* Entries supplied *

----------

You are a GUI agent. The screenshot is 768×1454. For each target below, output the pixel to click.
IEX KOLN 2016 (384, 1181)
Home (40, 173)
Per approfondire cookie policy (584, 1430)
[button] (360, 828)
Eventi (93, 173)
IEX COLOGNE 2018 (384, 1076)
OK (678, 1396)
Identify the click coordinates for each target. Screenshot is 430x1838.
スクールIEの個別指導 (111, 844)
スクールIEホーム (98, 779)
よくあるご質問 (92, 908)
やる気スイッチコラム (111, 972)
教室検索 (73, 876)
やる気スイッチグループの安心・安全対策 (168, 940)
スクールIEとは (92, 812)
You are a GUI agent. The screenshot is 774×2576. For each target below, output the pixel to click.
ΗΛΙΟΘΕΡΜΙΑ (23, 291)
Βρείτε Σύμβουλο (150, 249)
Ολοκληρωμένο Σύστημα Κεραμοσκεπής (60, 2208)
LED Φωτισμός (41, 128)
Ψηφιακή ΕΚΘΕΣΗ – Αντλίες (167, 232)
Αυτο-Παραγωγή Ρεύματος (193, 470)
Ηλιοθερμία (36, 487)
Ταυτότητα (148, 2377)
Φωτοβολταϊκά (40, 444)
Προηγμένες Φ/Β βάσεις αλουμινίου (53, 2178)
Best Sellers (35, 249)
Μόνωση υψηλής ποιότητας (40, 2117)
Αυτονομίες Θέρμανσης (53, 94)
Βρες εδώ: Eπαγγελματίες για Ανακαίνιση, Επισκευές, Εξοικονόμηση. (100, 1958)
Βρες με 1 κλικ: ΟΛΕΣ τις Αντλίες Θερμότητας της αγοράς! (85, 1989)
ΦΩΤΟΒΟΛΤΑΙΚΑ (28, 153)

----------

* Work to complete *
Everything from the line containing "Προηγμένες Φ/Β βάσεις αλουμινίου (53, 2178)" through the final line above must be copied exactly, with both ends kept.

* Completed task *
Προηγμένες Φ/Β βάσεις αλουμινίου (53, 2178)
Best Sellers (35, 249)
Μόνωση υψηλής ποιότητας (40, 2117)
Αυτονομίες Θέρμανσης (53, 94)
Βρες εδώ: Eπαγγελματίες για Ανακαίνιση, Επισκευές, Εξοικονόμηση. (100, 1958)
Βρες με 1 κλικ: ΟΛΕΣ τις Αντλίες Θερμότητας της αγοράς! (85, 1989)
ΦΩΤΟΒΟΛΤΑΙΚΑ (28, 153)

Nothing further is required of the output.